China's famously difficult college-entrance exam is about to get easier--or at least for one group of test-takers, more accessible.
Across the country, the many blind street performers and massage parlors offering treatments from blind masseurs are a testament to the limited opportunities the country's visually impaired individuals can face.
But for the first time, according to a notice from the Ministry of Education, the nation's college-entrance exam will be accessible to the blind or visually impaired, with the government providing exam papers in electronic form or in braille. ( Chinese braille essentially works on a pinyin-like, Romanized alphabet basis--though not always that well, given Mandarin's many homophones.)
Such a move was made, the ministry said, in part to 'enthusiastically show concern and care for test-takers from disadvantaged social groups.'
The move won't affect this summer's crop of test-takers, said Huang Rui, a Henan-based lawyer who works on disability-access issues, as the registration period has already passed. But he said the step should help change the sense of what is possible for the country's visually impaired students. 'Maybe they never thought they could go down the path of taking the gaokao before,' he said, 'but this has opened up a kind of window for them.'
China accounts for about 18% of the world's blind population. While the country makes outwardly visible efforts to cater to the population--city sidewalks, for example, are studded with markers for the blind, but such paths are often more decorative than functional--laws protecting the rights of the disabled are only thinly upheld.

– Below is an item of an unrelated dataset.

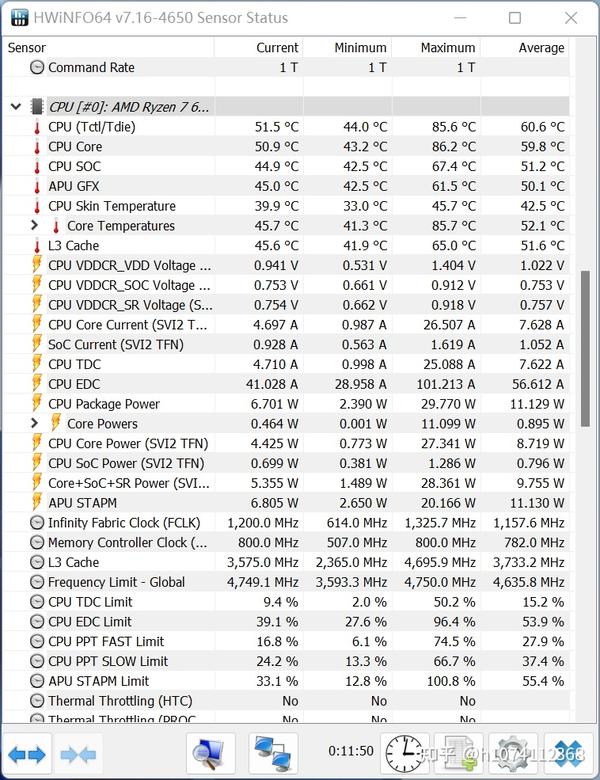The image size is (600, 780).
Task: Select the CPU Package Power row
Action: tap(104, 404)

On Wednesday, Human Rights Watch praised the government's latest move, though the nonprofit's researcher Maya Wang also urged caution. 'The test will be whether or not the government will actually provide [accessible] tests in practice,' she said.

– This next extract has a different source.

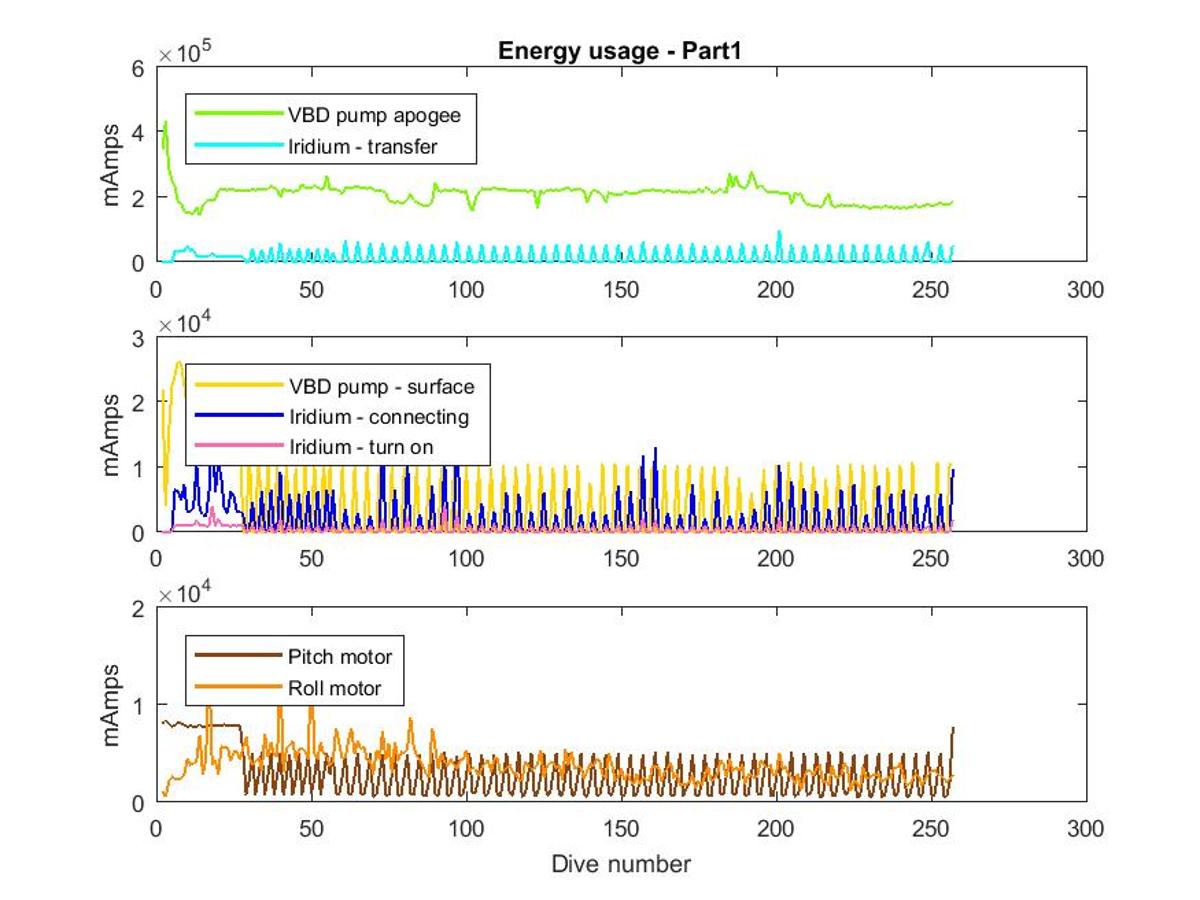Click the mAmps label of the bottom plot
The height and width of the screenshot is (900, 1200).
114,705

In a 75-page report last year, Human Rights Watch--which calls China's estimated 83 million disabled the country's 'largest minority'--found that children with disabilities rarely progress beyond middle school. Some are barred by schools from enrolling, while those who do manage to begin classes face a thicket of obstacles, such as lack of trained staff and an accessible curriculum, the nonprofit said in a report based on 62 interviews conducted across China, mostly with youth with disabilities and their parents.
Access to mainstream colleges is limited, the report found, with Chinese students with disabilities typically restricted to vocational training in special education schools. Accordingly, even if blind students perform well on the gaokao, they'd likely face challenges in finding a school that could--or would be willing--to accommodate their needs.
Given the array of obstacles facing China's disabled students starting from an early age, said Mr. Rui, the ability to take the college-entrance exam is just one of a mountain of problems students face. Still, he praised the move. 'Now at least if they do want to take the test, they know the Ministry of Education at least won't present them with this kind of barrier,' he said.
非营利组织人权观察(Human Rights Watch)周三赞扬了中国教育部的这一决定，但该组织的研究人员Maya Wang也呼吁保持谨慎。她说，要看政府是否真的在实际中提供便于视障者参加的考试。